[Opening Passage provided section]
Running an AI-Powered Site: Cost Analysis

What it actually costs to run a personal portfolio with gpt-5.4-mini chat, realtime voice, and gpt-4o job-description analysis — and the controls that keep it affordable.

Real-Time Cost Savings

Every cache hit is an LLM call that didn't happen. The live cache hit rate represents direct cost avoidance — visible on the Stats page.

View live cache metrics →

Infrastructure Costs

Costs shown as ranges — exact amounts are intentionally not disclosed.

VPS / Docker host

$5–15/month

Single server, 2–4 vCPU, 4–8 GB RAM. Adequate for all services.

Domain name

$10–15/year

Standard .dev or .io domain.

PostgreSQL + Redis

Self-hosted as Docker containers. No managed DB cost.

CDN / DDoS protection

$0–5/month

Cloudflare free tier covers most needs.

AI API Costs

Pricing is based on published OpenAI rates. Per-use figures are illustrative estimates that assume typical usage patterns and include semantic cache effects — not billed amounts. The only live, measured economics on this site is the cache hit rate above, on the Stats page.

Chat (GPT-5.4 mini)

gpt-5.4-mini

Semantic caching keeps the most frequent interaction affordable; a cache hit costs effectively nothing.

Impact: High — most frequent user interaction.

JD Analysis (GPT-4o)

gpt-4o

~$0.01–0.03 per analysis depending on JD length.

Impact: Medium — triggered by explicit user action.

Voice (Realtime API)

gpt-realtime-2/low

Audio tokens are billed separately from text tokens. Sessions are capped because voice is the highest per-session API cost.

Impact: High per-session but infrequent.

Embeddings (text-embedding-3-small)

text-embedding-3-small

~$0.0001 per query embedding. Essentially negligible.

Impact: Low.
[Closing Passage provided section]
[Opening Information given section]
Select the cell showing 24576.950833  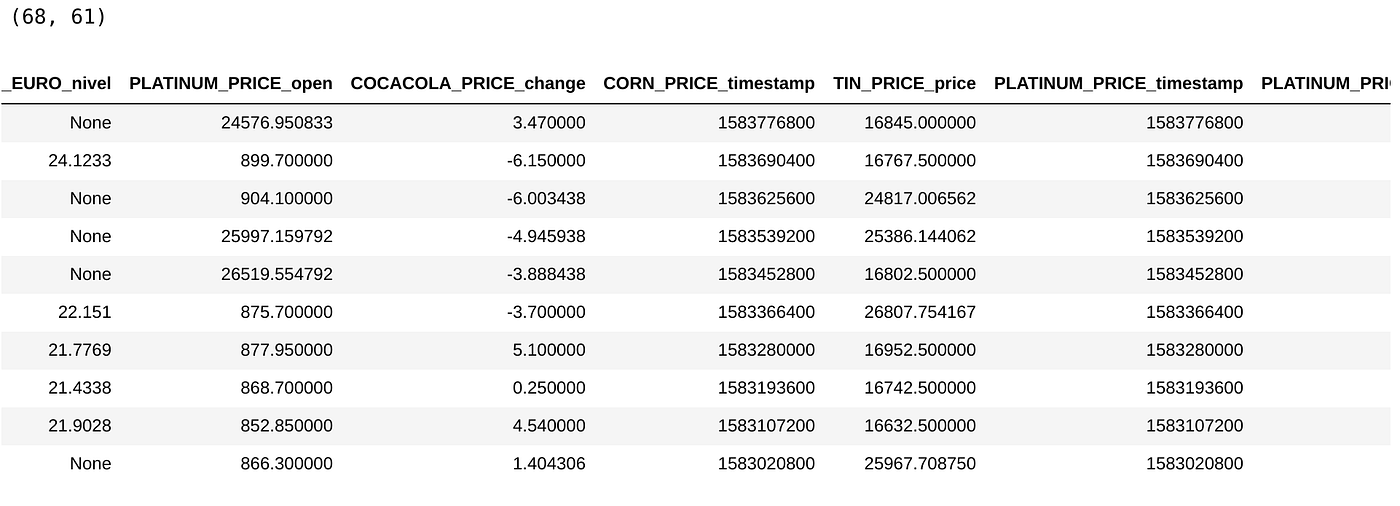coord(277,123)
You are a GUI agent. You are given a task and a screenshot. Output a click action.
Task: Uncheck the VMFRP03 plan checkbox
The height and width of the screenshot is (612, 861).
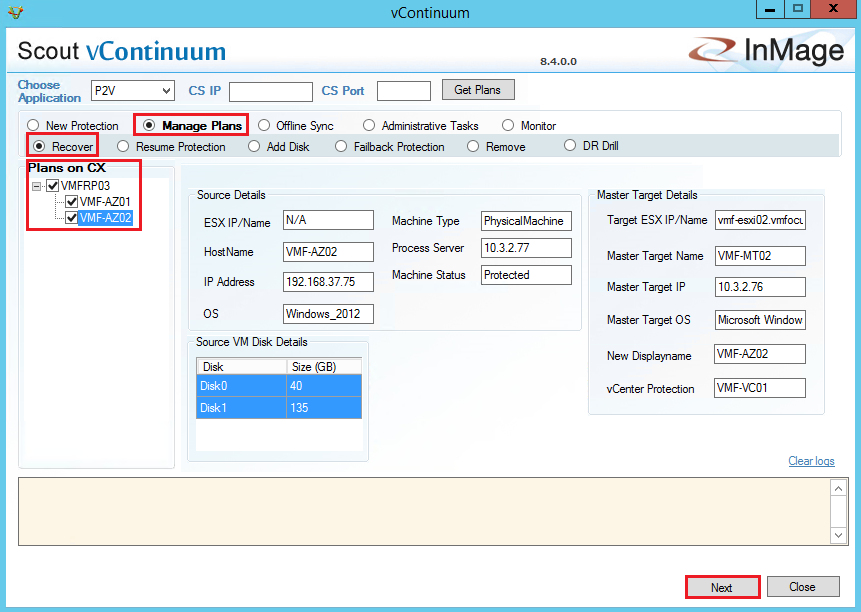click(52, 186)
[Closing Information given section]
## Problems to solve
a: Answer these questions from the cost analysis page:
(i) What amount of RAM is listed for the VPS / Docker host?
(ii) What is the estimated cost of each JD analysis?
(iii) Why are voice sessions capped?
b: Reproduce the cost analysis page between "What it actually" and "intentionally not disclosed.", inclusive.

## Answers for each item
a:
(i) 4–8 GB.
(ii) About $0.01–0.03 per analysis, depending on JD length.
(iii) Voice is the highest per-session API cost.

b:
What it actually costs to run a personal portfolio with gpt-5.4-mini chat, realtime voice, and gpt-4o job-description analysis — and the controls that keep it affordable.

Real-Time Cost Savings

Every cache hit is an LLM call that didn't happen. The live cache hit rate represents direct cost avoidance — visible on the Stats page.

View live cache metrics →

Infrastructure Costs

Costs shown as ranges — exact amounts are intentionally not disclosed.